Colonial military unit

The 55th Regiment of Bengal Native Infantry was a regiment of the Bengal Native Infantry and formed part of the East India Company's Bengal Army prior to the Indian rebellion of 1857. The regiments underwent frequent changes of numbering during their period of existence. The traditional formation of British and Presidency armies' regiments was by a hierarchy in which the "1st Regiment" was the oldest and the highest number was given to the youngest.
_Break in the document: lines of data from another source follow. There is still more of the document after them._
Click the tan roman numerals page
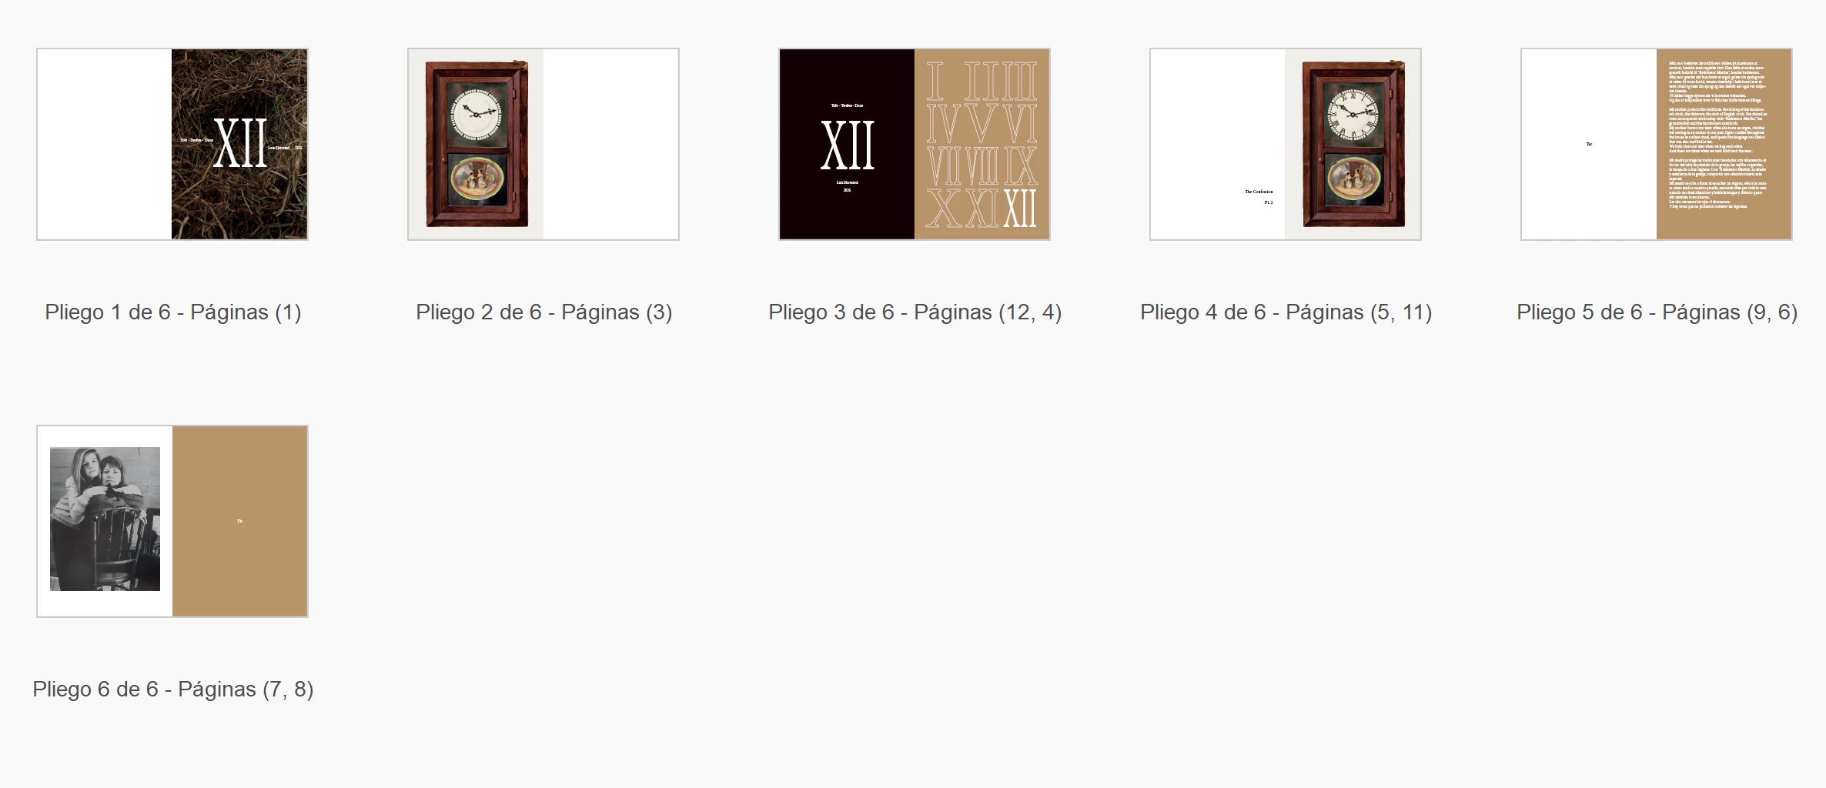 [x=982, y=144]
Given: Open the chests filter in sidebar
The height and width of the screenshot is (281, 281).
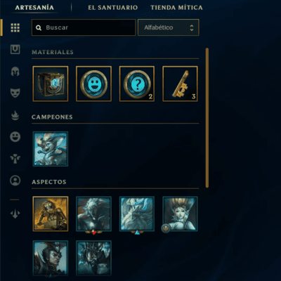Looking at the screenshot, I should point(15,49).
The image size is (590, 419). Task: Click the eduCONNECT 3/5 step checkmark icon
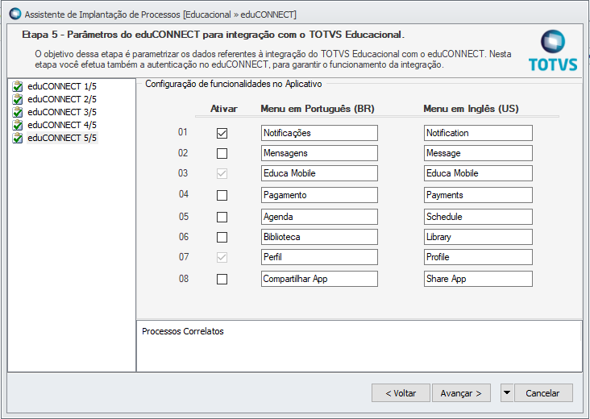pos(18,112)
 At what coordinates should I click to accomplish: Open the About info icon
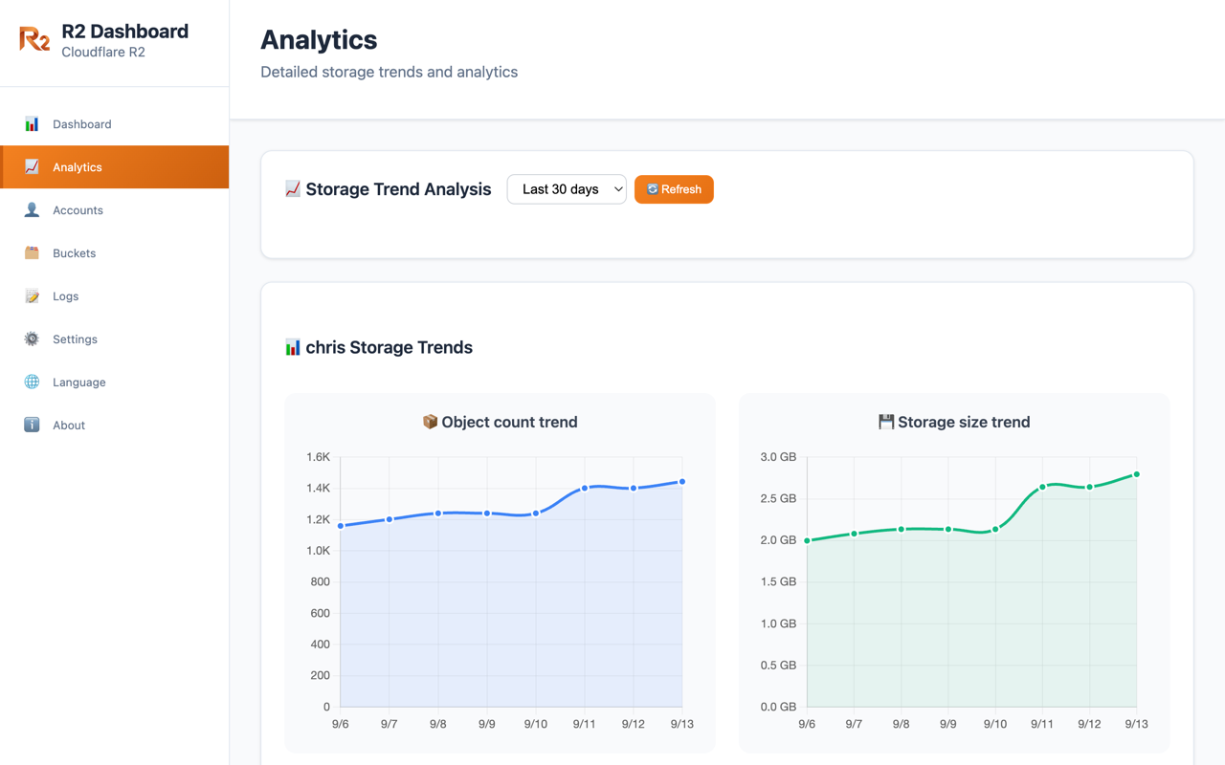[32, 425]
In 1764, the Bengal Native Infantry regiments were renumbered in the order of the seniority of their captain.

The vast majority of the Bengal Native Infantry regiments rebelled in the Indian Rebellion of 1857.

The 55th Regiment mutinied in Nowshera and Mardan, Major Becher described this as follows:
"On the 18th May the Commanding Officer of the 10th Irregular Cavalry at Nowshera reported to Brigadier Cotton that the 55th' Regiment of Native Infantry at both Nowshera and Murdan were in a state of discontent and next day Colonel Nicholson telegraphed to us at Pindee that the detachment of 10th Irregular Cavalry at Murdan showed signs of disaffection. A wing of Her Majesty's 24th was immediately ordered to march from Pindee and the garrison Attock."
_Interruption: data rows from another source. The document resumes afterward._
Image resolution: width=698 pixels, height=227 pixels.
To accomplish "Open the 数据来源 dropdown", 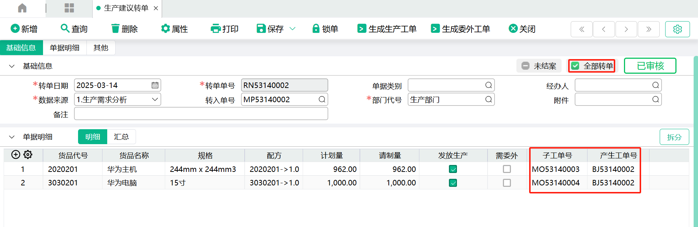I will (155, 99).
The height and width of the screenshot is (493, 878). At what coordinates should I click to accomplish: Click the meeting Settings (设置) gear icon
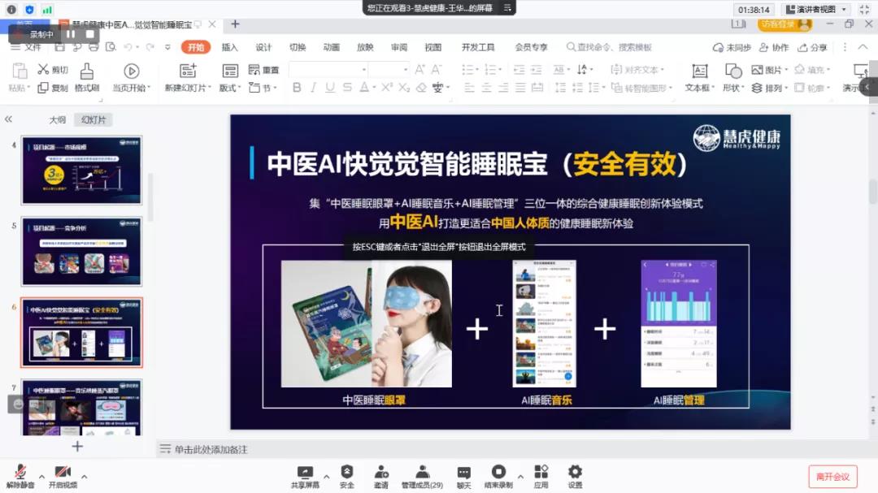coord(576,473)
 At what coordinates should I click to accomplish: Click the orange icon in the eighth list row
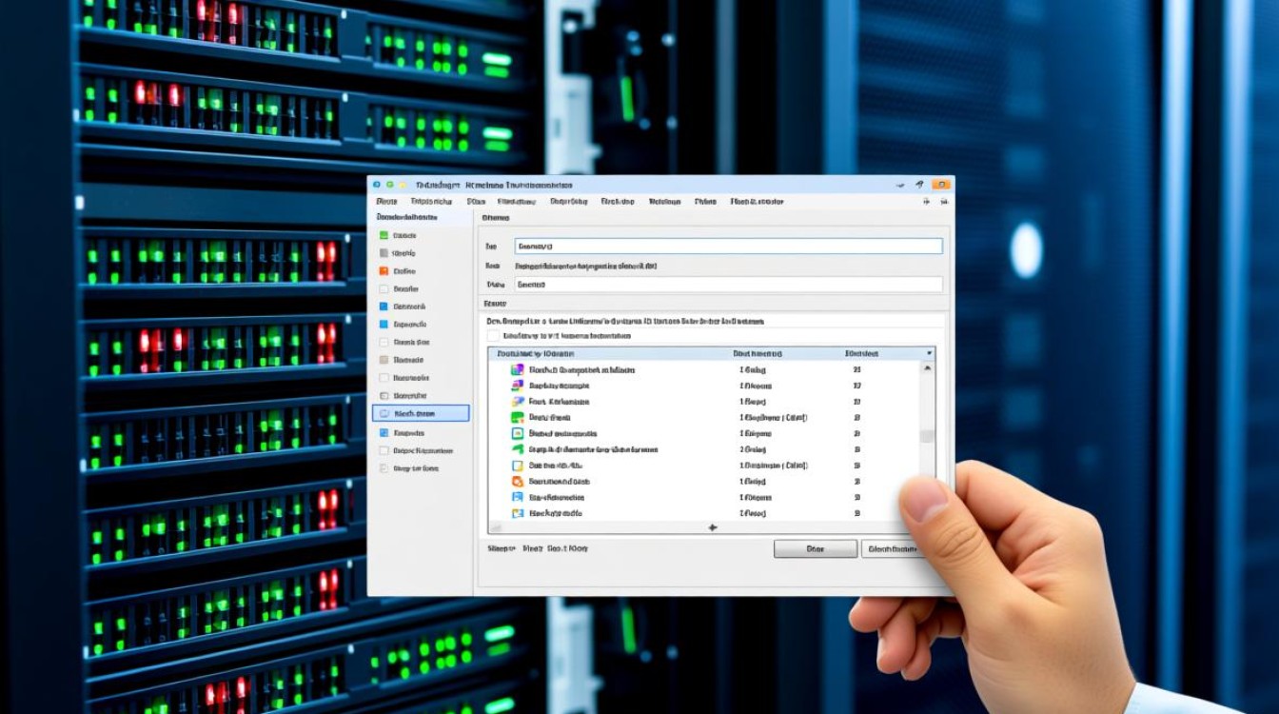coord(518,482)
The 55th like other rebellious regiments were eventually defeated by British forces, in the Punjab Mutiny Report Major Becher used the fate of the 55th Regiment as an example when dealing with a rebellious tribe:
"When it should really be believed that fortune had returned to our standard, I knew that the fate of the fugitive Dhoonds would resemble that of the 55th Regiment. They would be delivered up or driven out, if they really were lurking there, so after some pause, I poured into the country all the levies I could command, amounting to some 300 men, in five principal bands, forming a ring round the base of Murree, guarding the River Jhelum, and cutting off еscape."